Domestic Work Employee Equality, Fairness, and Dignity Act
The California Legislature is in the process of passing the Domestic Work Employee Equality, Fairness, and Dignity Act, which would extend fairly standard employment protections to include domestic workers, including childcare givers, more commonly referred to as nannies. Contrary to a characterization of the bill circulating the internet, via a California Senator’s website, the bill contains an explicit exception for babysitters. This means that the fairly stringent requirements regarding paid vacation, sick days, and meal periods do not apply to what a babysitter is commonly understood as, i.e. a person who supervises a child, with minimal caregiving, for a relatively short or infrequent period of time, etc. (the text refers to and defines these people as personal assistants). Rather, the law declares that domestic caregivers deserve the same protections as other industries.
Meal periods are required, unless the nature of the work does not allow for them, contains requirements for waiving, including how to pay. This must be in writing, thus giving the employee some sort of enforceable protection. It also requires that if an employee is scheduled to work, but upon arrival not needed, they will be paid at least a portion of their hours, unless for certain circumstances out of the employer’s control (e.g. acts of God, etc.) It also requires for certain minimally acceptable standard housing and working conditions, and other reasonable provisions, such as if an employee is a live-in care taker, absent an emergency, they shall be relieved for at least an 8 hour uninterrupted period to sleep. The law specifies that someone else must be on duty during that time, which lends legitimacy to the guaranteed uninterrupted period. It also requires the purchase of worker’s compensation insurance.
Where this new CA law gets tricky
The obvious benefits of the law, are that it extends the typical types of benefits that full time employees receive in other industries, such as the minimum wage, paid vacation time, and it requires fairly strict accounting on paycheck stubs (increasing the burden on the employer).

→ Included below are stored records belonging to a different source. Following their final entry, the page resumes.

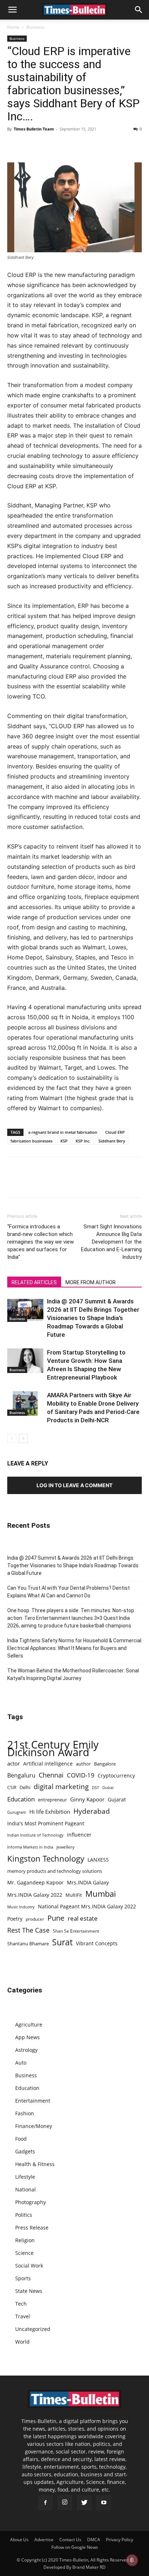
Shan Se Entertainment (76, 1931)
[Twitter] (31, 145)
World (22, 2341)
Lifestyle (25, 2176)
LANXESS (98, 1859)
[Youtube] (104, 2503)
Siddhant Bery (111, 1141)
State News (28, 2290)
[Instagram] (65, 2502)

What’s tricky, is that the meal and rest time period sections contain language about the nature of the work, and says that the rest and meal periods may be waived, but that the employer will then have to pay the employee for an additional hour. It does not clarify whether that is one additional hour for each meal period and rest period, or one additional hour will be sufficient for a violation of each. The requirement to pay an additional fine for days when these requirements are not met further complicates the potential outcome where the requirements are not met.
New CA Law’s Potential Pitfalls
In addition to the potential problems discussed above, the law requires a yearly wage increase. This is tied to various forms of gauging the Consumer Price Index, Standard of Living Increases, etc. This is probably what is going to hurt domestic employees, whom are allegedly protected by this law. This gives an incentive not to keep them on too long. While there remains an incentive to maintain trustworthy caregivers, presumably those who value their caregivers the most are probably already in compliance with much of the law’s requirements, and so will not be affected.
Those most likely to suffer as a result of these more stringent requirements, are the caregivers who are currently, for example, employed by parents who are struggling to decide whether to pay slightly more (now potentially much more) for a nanny to care for their child in-home, or to send them to a marginally less expensive, or comparably expensive, daycare center, where they will not have to worry about formal paycheck requirements, keeping track of sick leave, paid vacation, and the like. It may serve to erode more of the difference between in-home care and institutional care.